[Saved entries]
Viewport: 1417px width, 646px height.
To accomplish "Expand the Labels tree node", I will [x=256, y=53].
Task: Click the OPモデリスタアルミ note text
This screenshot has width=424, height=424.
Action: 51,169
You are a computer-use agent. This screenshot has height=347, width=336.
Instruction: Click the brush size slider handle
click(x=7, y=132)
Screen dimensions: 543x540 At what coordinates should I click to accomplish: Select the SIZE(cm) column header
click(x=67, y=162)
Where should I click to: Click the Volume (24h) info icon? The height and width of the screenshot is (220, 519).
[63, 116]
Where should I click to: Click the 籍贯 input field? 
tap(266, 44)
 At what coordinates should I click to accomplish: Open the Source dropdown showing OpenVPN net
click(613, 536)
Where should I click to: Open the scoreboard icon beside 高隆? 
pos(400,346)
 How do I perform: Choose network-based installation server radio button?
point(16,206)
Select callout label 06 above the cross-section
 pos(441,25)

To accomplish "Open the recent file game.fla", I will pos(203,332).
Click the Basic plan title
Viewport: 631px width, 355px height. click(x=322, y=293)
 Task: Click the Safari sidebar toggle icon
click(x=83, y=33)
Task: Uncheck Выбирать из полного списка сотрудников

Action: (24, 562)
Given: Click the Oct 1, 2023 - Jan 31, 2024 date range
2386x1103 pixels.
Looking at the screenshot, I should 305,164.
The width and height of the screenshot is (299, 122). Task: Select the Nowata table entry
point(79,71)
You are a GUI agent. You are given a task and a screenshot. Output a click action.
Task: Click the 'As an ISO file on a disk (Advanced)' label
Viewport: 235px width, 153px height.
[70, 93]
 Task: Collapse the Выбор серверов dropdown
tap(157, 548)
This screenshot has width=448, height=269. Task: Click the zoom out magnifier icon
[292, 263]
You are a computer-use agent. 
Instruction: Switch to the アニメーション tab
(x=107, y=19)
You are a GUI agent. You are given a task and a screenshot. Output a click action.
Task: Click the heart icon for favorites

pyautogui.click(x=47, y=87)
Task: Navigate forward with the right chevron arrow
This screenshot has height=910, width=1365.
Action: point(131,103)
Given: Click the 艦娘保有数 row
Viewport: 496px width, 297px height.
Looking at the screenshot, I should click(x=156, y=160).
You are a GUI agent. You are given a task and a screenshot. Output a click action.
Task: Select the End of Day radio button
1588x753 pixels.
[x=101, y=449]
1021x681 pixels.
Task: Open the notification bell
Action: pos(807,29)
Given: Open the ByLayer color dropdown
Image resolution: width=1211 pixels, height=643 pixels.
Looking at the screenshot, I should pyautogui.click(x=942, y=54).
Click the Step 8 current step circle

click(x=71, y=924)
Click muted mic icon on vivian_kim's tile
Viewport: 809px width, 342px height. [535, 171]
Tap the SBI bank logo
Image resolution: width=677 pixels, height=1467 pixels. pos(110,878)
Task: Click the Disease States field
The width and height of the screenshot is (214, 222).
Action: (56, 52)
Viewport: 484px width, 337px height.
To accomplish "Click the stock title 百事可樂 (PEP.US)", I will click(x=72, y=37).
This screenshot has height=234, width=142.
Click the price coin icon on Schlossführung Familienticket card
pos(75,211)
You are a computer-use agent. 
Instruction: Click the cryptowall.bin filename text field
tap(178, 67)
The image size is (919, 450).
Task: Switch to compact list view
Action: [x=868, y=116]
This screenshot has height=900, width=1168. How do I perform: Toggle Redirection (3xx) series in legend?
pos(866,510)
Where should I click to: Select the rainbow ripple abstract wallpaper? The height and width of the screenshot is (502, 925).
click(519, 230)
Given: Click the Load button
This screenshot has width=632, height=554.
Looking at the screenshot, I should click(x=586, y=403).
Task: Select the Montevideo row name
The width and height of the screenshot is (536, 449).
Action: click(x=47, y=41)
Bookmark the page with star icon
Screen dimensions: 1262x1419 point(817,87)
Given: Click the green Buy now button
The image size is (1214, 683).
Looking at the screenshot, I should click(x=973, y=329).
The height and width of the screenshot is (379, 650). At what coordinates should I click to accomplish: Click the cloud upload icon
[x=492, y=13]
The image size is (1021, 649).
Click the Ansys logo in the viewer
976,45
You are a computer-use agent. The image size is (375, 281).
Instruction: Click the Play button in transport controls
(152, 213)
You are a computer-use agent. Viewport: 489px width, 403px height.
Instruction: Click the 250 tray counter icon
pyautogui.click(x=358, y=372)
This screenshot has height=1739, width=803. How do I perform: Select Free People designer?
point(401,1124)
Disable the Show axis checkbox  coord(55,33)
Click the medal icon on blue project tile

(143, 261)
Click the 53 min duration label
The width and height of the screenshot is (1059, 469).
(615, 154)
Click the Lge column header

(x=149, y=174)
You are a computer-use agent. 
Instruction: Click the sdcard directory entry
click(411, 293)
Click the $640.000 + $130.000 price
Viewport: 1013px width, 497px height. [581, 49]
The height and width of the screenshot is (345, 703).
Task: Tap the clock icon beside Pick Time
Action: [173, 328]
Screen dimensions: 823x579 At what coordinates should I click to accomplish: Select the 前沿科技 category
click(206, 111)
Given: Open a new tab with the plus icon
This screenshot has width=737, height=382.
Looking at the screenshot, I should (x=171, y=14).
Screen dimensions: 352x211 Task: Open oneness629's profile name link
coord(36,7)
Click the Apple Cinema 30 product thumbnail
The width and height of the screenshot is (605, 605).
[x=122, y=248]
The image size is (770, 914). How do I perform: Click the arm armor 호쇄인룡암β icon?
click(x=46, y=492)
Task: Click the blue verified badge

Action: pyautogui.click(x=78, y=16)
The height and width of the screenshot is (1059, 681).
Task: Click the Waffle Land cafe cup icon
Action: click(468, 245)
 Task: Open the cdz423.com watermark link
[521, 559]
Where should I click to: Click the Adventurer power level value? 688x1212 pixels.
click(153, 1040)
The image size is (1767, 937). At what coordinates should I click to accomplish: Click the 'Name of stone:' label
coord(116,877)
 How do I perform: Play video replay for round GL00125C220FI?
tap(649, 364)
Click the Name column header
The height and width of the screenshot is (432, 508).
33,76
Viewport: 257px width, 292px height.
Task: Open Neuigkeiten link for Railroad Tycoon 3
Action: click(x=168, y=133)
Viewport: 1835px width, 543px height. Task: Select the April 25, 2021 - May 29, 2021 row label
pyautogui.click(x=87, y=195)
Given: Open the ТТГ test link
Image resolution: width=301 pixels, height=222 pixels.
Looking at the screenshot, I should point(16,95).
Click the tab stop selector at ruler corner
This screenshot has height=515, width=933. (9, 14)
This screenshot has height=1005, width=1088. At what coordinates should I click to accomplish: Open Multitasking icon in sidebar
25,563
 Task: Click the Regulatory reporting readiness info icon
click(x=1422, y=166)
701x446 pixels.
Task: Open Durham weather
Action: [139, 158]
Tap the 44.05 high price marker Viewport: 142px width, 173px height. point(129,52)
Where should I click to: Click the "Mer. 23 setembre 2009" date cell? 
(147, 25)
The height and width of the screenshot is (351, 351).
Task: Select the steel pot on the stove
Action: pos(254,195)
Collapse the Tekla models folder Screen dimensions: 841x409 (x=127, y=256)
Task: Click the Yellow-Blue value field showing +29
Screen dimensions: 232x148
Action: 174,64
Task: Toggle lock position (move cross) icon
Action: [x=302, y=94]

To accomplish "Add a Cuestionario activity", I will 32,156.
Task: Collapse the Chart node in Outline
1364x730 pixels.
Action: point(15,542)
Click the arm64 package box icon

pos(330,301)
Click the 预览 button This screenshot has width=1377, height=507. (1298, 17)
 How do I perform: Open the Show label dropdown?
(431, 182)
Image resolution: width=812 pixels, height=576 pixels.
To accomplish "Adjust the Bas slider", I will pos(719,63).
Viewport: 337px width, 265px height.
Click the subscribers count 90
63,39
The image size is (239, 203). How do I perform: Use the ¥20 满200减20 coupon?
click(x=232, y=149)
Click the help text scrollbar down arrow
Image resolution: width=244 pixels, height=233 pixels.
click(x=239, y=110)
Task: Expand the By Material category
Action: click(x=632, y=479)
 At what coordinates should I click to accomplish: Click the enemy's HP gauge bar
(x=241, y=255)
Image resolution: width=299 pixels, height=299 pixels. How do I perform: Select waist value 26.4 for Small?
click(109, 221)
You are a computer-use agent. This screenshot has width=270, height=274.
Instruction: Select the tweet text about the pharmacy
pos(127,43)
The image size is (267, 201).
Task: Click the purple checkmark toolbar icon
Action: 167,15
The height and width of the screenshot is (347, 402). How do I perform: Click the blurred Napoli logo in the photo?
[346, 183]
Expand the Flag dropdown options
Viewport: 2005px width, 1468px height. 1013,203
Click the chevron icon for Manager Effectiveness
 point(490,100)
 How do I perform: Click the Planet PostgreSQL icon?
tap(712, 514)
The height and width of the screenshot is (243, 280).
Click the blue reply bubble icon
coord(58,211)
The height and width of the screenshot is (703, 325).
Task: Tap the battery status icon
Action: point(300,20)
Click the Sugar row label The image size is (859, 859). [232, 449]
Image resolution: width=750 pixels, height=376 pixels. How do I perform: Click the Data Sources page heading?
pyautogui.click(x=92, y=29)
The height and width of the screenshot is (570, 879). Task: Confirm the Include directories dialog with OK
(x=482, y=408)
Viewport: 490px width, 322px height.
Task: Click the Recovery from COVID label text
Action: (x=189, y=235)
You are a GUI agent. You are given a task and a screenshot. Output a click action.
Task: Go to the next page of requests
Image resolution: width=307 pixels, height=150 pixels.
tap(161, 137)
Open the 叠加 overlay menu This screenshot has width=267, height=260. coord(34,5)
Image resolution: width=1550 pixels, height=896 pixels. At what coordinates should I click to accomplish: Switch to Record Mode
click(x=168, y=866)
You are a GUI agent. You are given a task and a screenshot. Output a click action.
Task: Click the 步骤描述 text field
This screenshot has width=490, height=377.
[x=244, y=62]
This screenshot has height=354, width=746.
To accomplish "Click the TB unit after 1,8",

* What this task involves: In the data above, find the line with "Task: Click the 'As" and the line with "Viewport: 484px width, 337px height.". Retype both, plus every line between them, exactly.

* Response below:
Task: Click the 'As an ISO file on a disk (Advanced)' label
Viewport: 235px width, 153px height.
[70, 93]
 Task: Collapse the Выбор серверов dropdown
tap(157, 548)
This screenshot has width=448, height=269. Task: Click the zoom out magnifier icon
[292, 263]
You are a computer-use agent. 
Instruction: Switch to the アニメーション tab
(x=107, y=19)
You are a GUI agent. You are given a task and a screenshot. Output a click action.
Task: Click the heart icon for favorites

pyautogui.click(x=47, y=87)
Task: Navigate forward with the right chevron arrow
This screenshot has height=910, width=1365.
Action: point(131,103)
Given: Click the 艦娘保有数 row
Viewport: 496px width, 297px height.
Looking at the screenshot, I should click(x=156, y=160).
You are a GUI agent. You are given a task and a screenshot. Output a click action.
Task: Select the End of Day radio button
1588x753 pixels.
[x=101, y=449]
1021x681 pixels.
Task: Open the notification bell
Action: pos(807,29)
Given: Open the ByLayer color dropdown
Image resolution: width=1211 pixels, height=643 pixels.
Looking at the screenshot, I should pyautogui.click(x=942, y=54).
Click the Step 8 current step circle

click(x=71, y=924)
Click muted mic icon on vivian_kim's tile
Viewport: 809px width, 342px height. [535, 171]
Tap the SBI bank logo
Image resolution: width=677 pixels, height=1467 pixels. pos(110,878)
Task: Click the Disease States field
The width and height of the screenshot is (214, 222).
Action: (56, 52)
Viewport: 484px width, 337px height.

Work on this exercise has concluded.